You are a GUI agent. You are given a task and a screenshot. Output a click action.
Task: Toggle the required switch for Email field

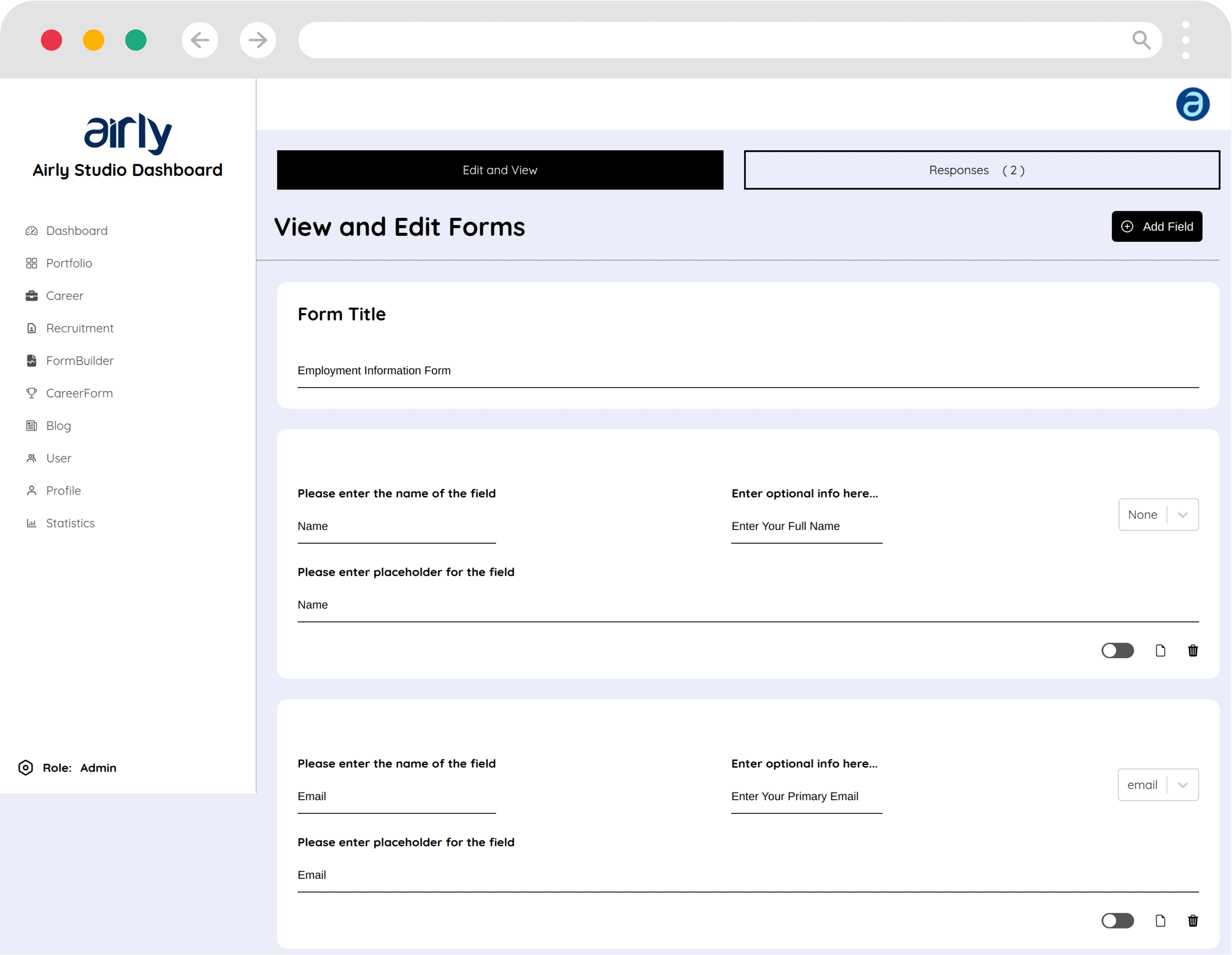coord(1117,921)
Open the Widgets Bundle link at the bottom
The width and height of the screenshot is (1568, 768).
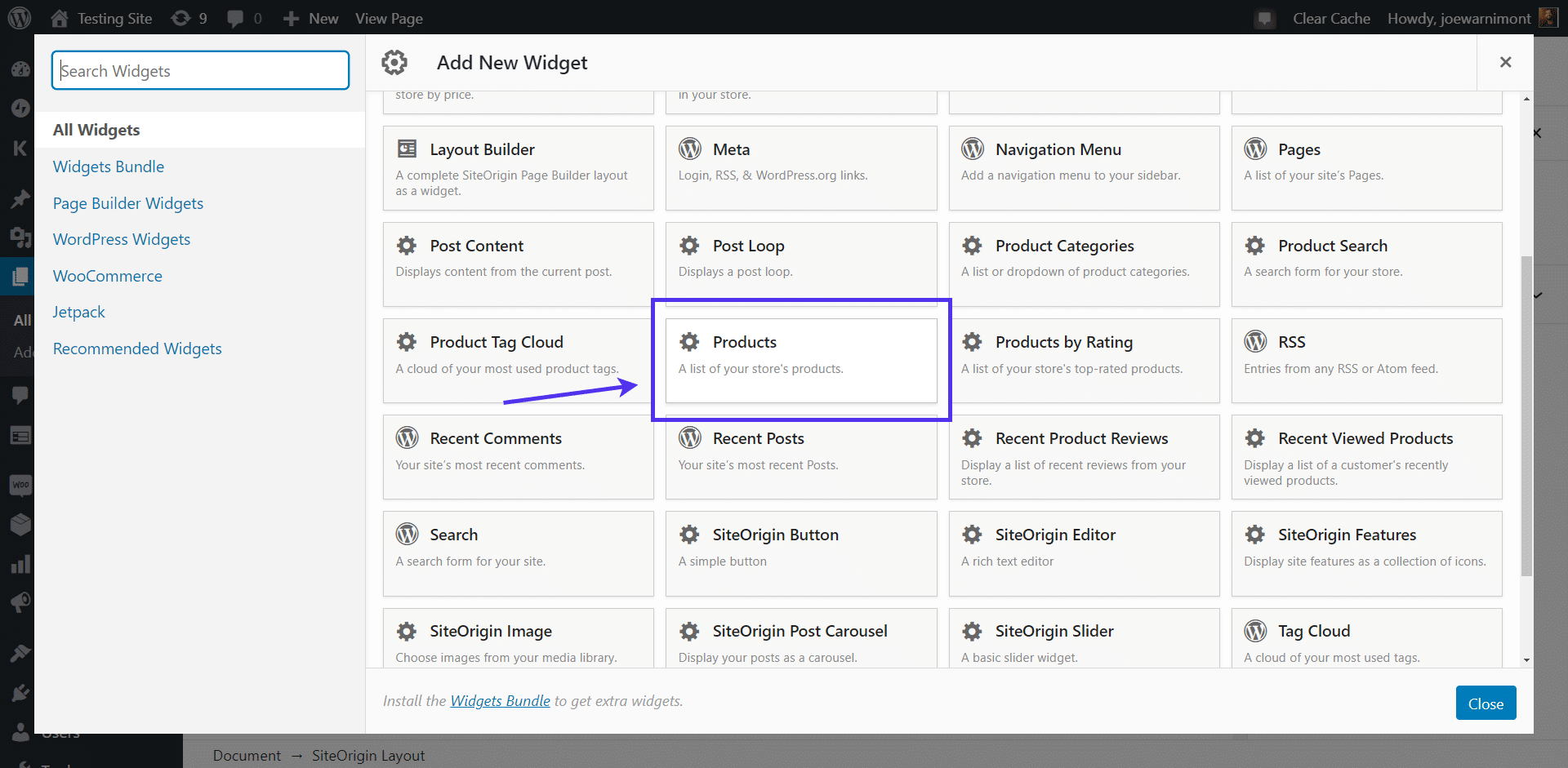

■ **What you will do**:
Leave out the pictures, and retype exactly the lines from the one containing "Open the Widgets Bundle link at the bottom" through the last line of the data above, no more and no less.

■ **Solution**:
Open the Widgets Bundle link at the bottom
The width and height of the screenshot is (1568, 768).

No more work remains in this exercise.